Segment Open

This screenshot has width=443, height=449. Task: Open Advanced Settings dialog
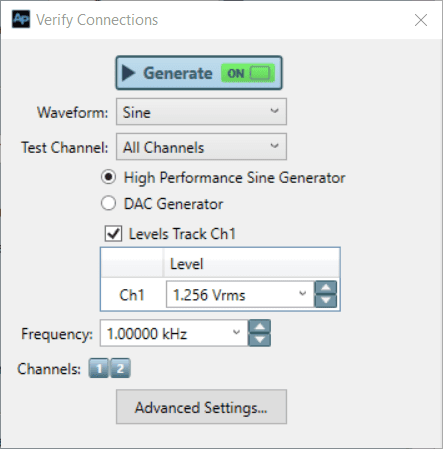coord(201,407)
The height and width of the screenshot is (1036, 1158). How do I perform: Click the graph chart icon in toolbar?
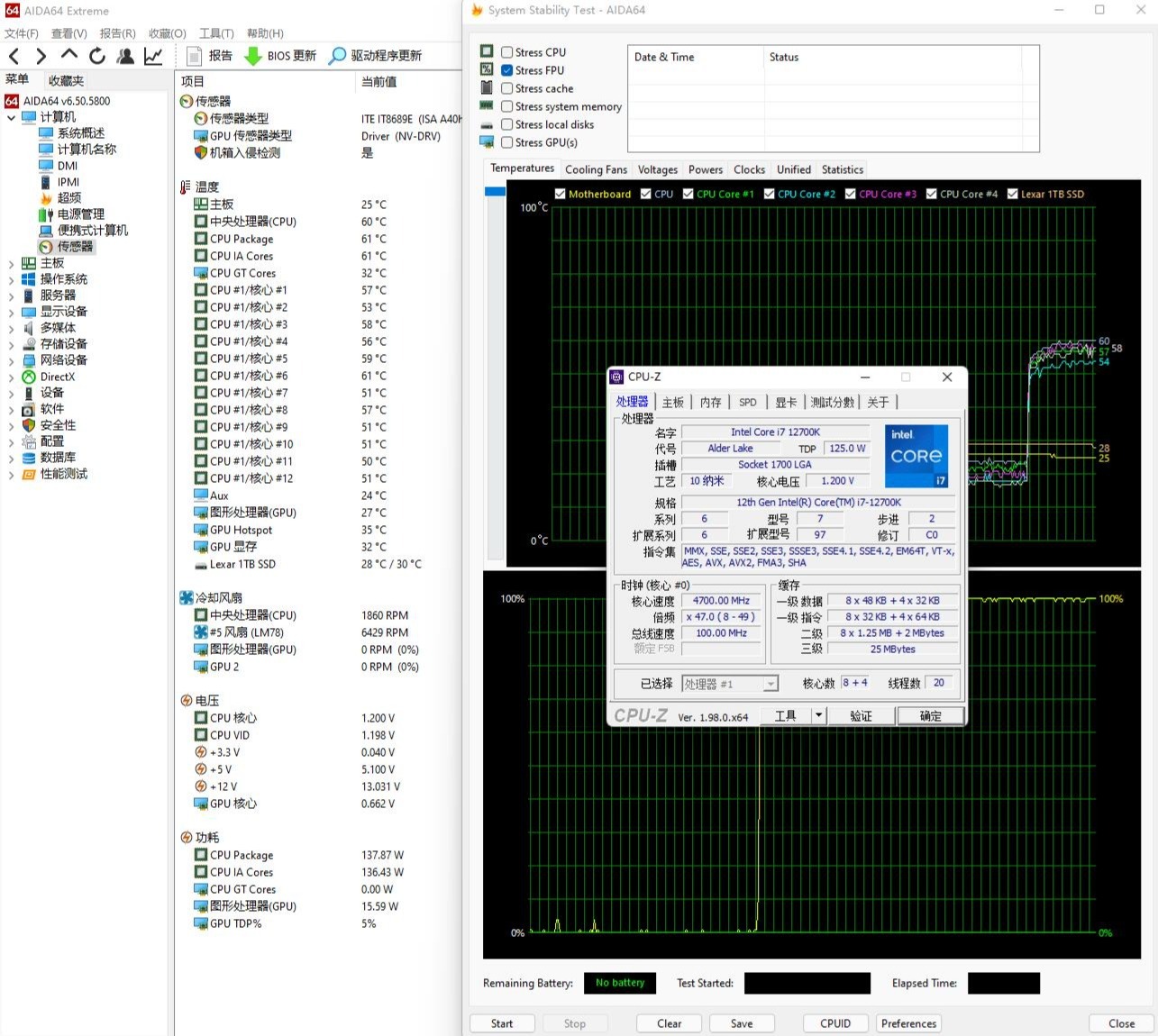point(153,56)
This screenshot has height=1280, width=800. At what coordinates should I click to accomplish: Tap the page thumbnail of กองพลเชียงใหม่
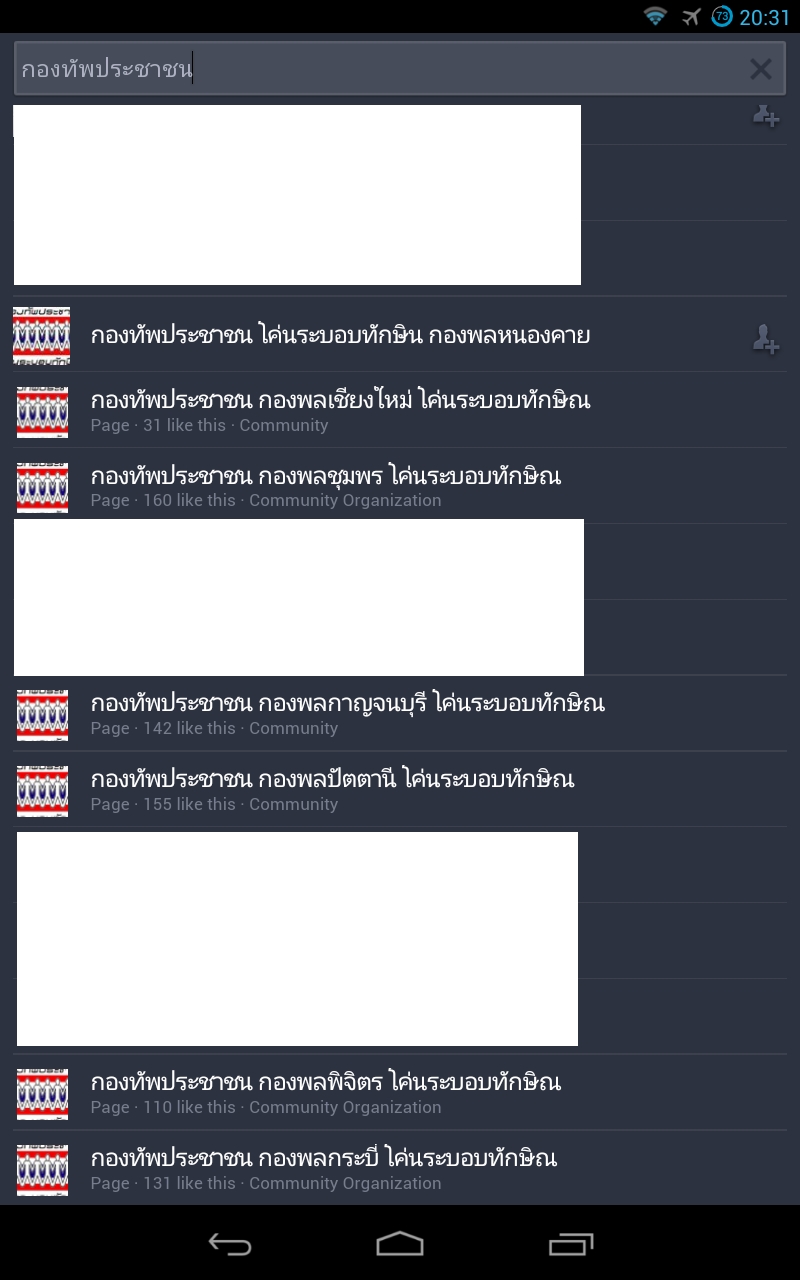[x=43, y=411]

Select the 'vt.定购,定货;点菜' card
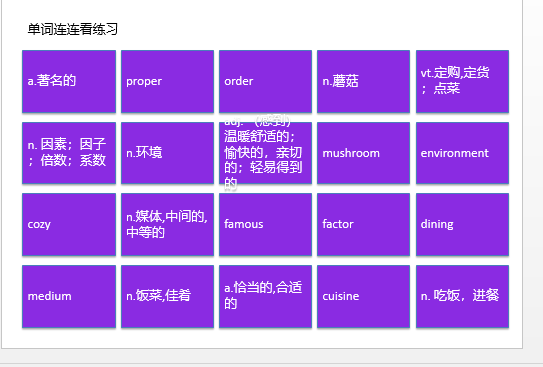point(462,81)
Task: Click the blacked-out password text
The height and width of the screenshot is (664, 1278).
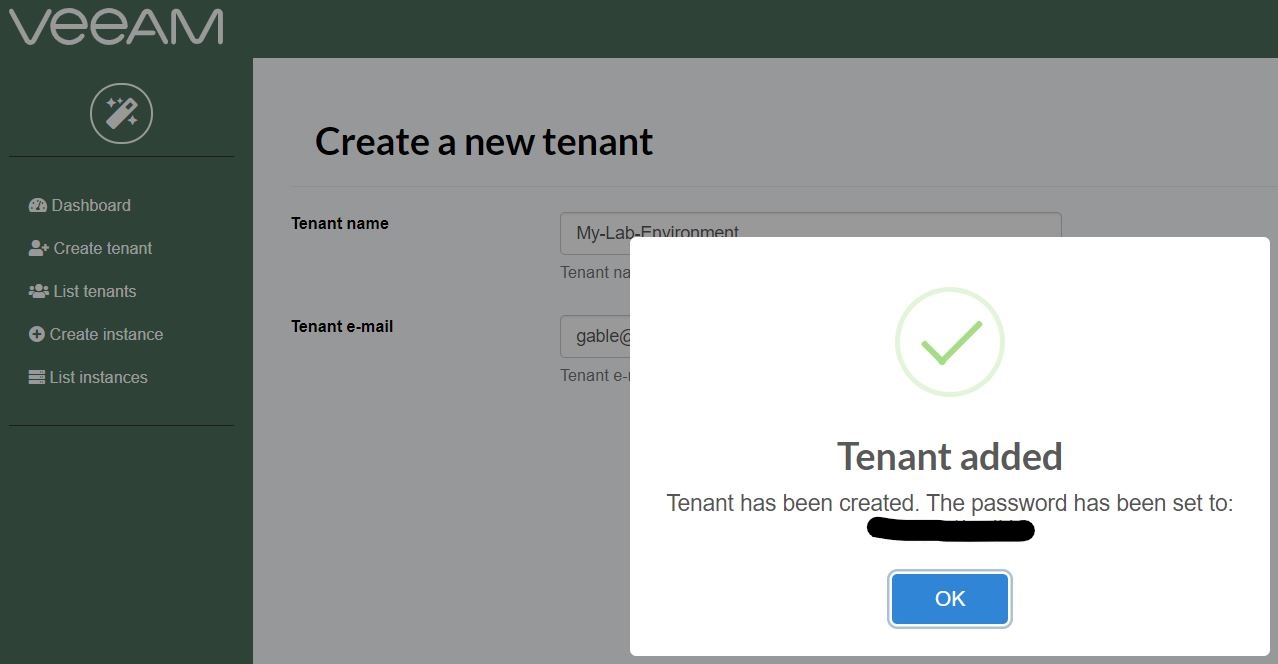Action: [x=950, y=529]
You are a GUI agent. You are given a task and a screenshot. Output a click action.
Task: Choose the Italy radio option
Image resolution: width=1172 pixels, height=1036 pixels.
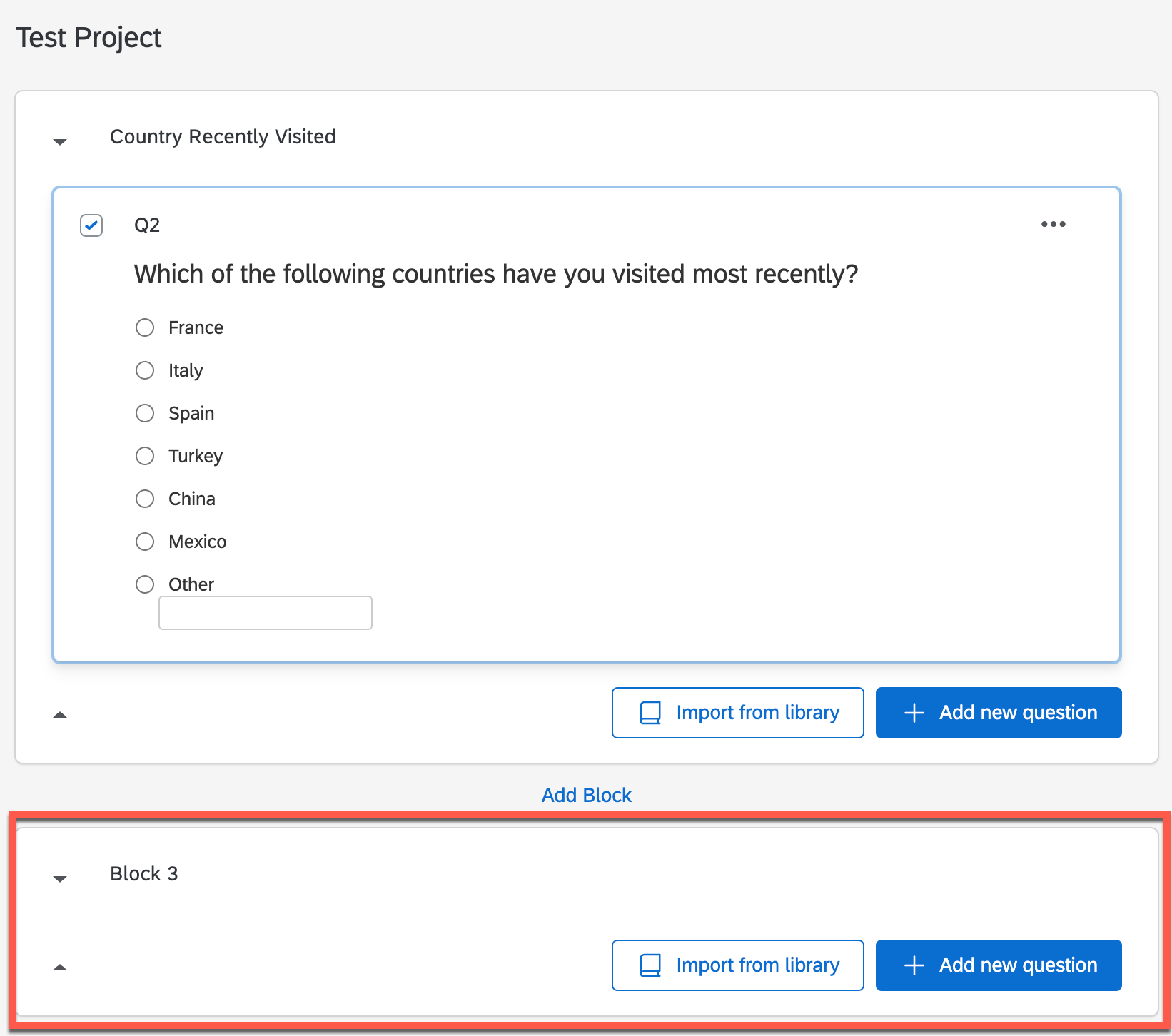coord(145,370)
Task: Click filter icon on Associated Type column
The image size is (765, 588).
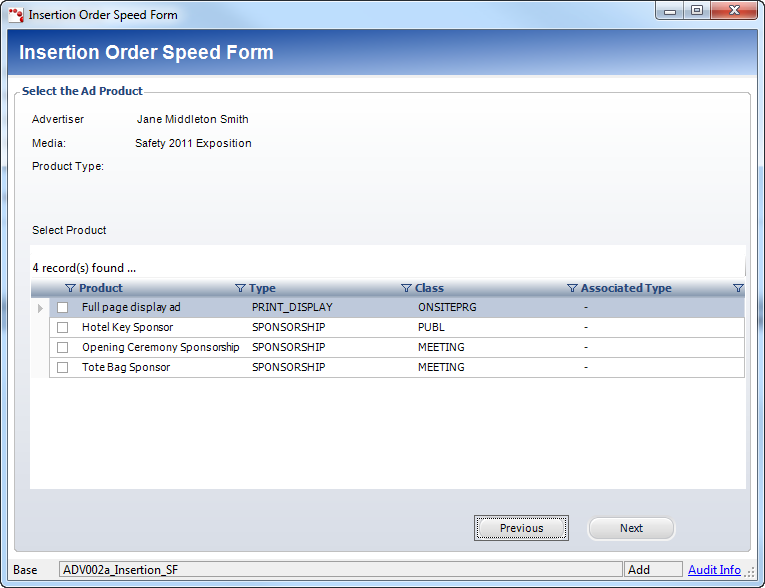Action: (x=572, y=289)
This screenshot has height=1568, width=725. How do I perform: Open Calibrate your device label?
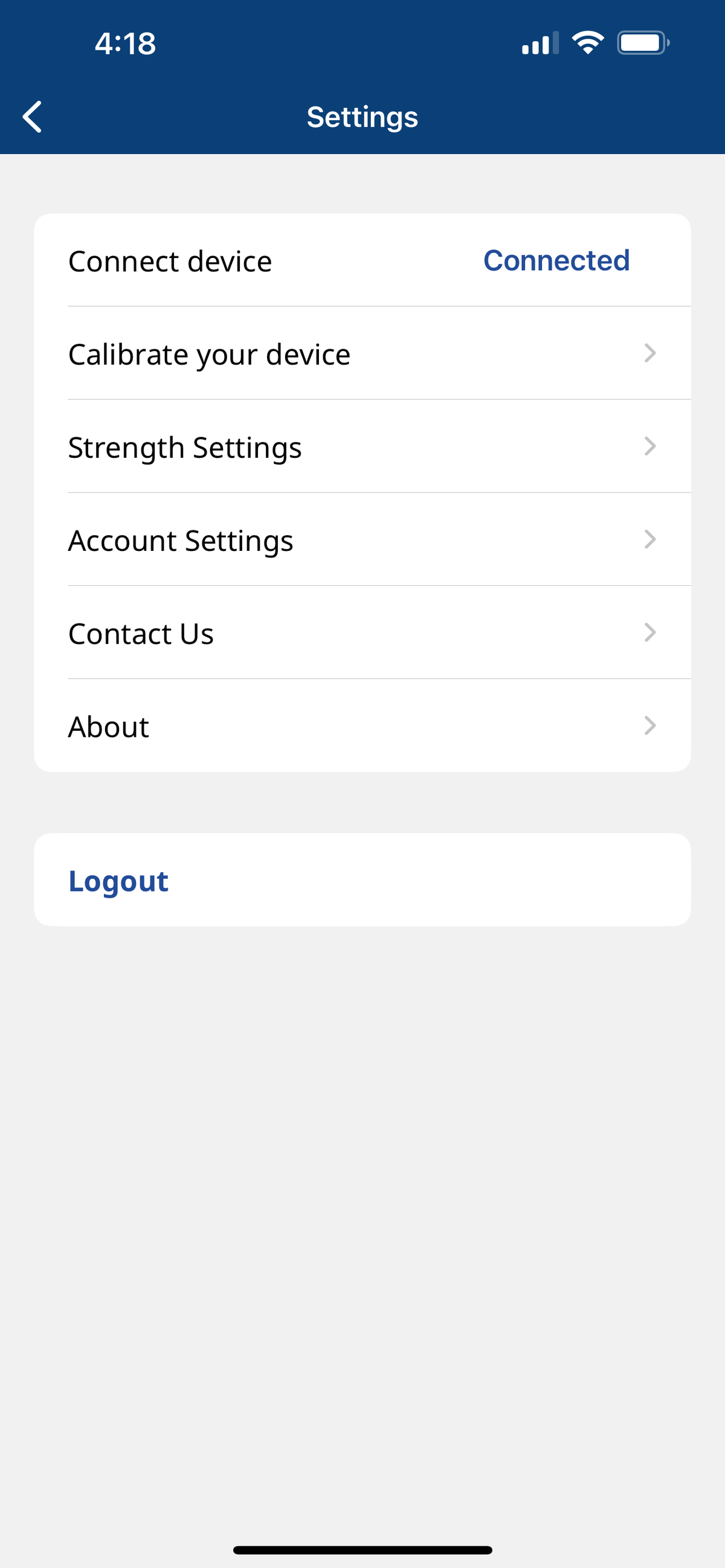click(210, 355)
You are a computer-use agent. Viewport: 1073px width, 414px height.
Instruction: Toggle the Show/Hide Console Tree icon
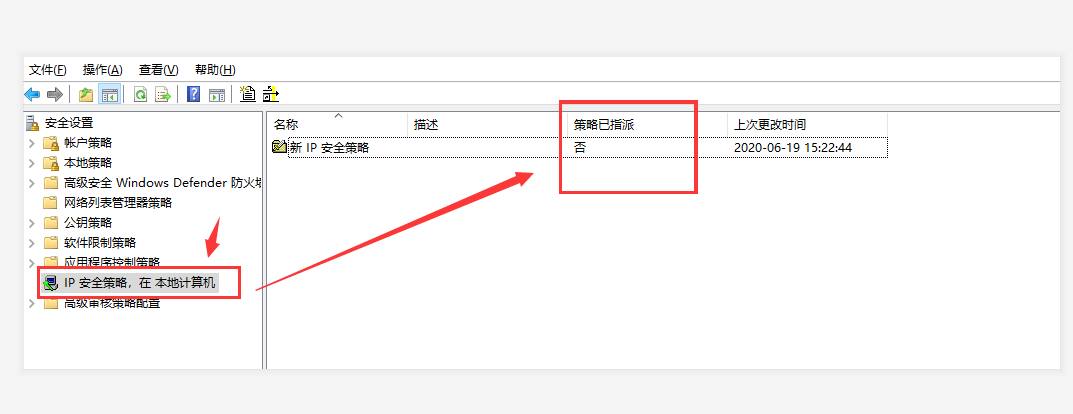coord(110,95)
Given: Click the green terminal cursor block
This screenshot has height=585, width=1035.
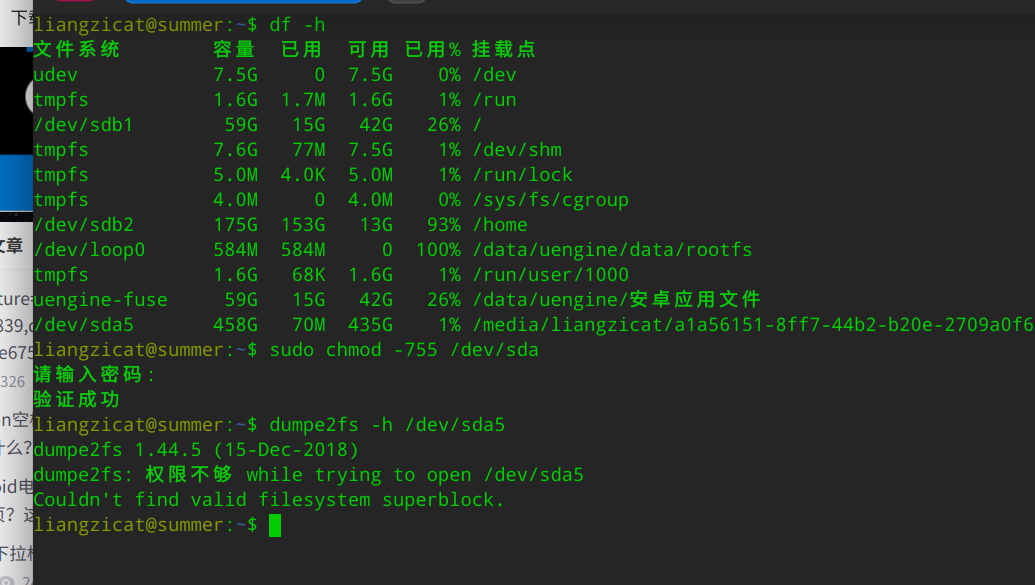Looking at the screenshot, I should pos(275,525).
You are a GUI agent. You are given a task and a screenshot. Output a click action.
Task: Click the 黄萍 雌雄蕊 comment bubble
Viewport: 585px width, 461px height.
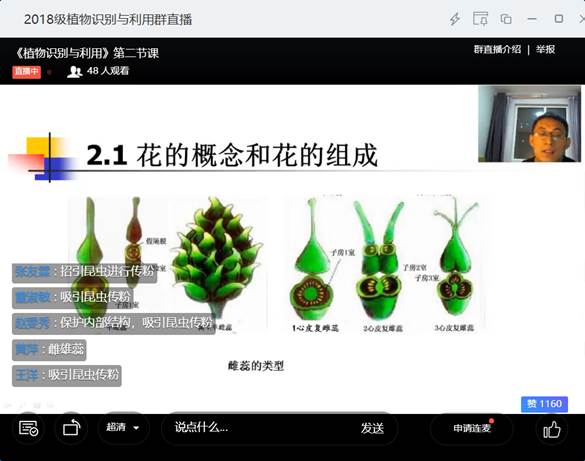pos(49,350)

Segment Closed

### Work instruction
Strip the images and return the remaining data exactly.

### Reply to the exercise
This screenshot has width=443, height=449. Task: Open Advanced Settings dialog
coord(201,407)
The height and width of the screenshot is (1036, 1158). How do I perform: Click the graph chart icon in toolbar?
point(153,56)
This screenshot has height=1280, width=800. At what coordinates should I click to accomplish: Tap the page thumbnail of กองพลเชียงใหม่
[x=43, y=411]

Select the 'vt.定购,定货;点菜' card
point(462,81)
Task: Click the blacked-out password text
The height and width of the screenshot is (664, 1278).
Action: [x=950, y=529]
You are a GUI agent. You are given a task and a screenshot. Output a click action.
Task: Choose the Italy radio option
Image resolution: width=1172 pixels, height=1036 pixels.
coord(145,370)
Task: Click filter icon on Associated Type column
The image size is (765, 588).
Action: (x=572, y=289)
This screenshot has height=1568, width=725. How do I perform: Open Calibrate your device label?
click(210, 355)
You are a computer-use agent. Viewport: 1073px width, 414px height.
Instruction: Toggle the Show/Hide Console Tree icon
coord(110,95)
Given: Click the green terminal cursor block
This screenshot has height=585, width=1035.
Looking at the screenshot, I should pos(275,525).
You are a GUI agent. You are given a task and a screenshot. Output a click action.
Task: Click the 黄萍 雌雄蕊 comment bubble
Viewport: 585px width, 461px height.
pos(49,350)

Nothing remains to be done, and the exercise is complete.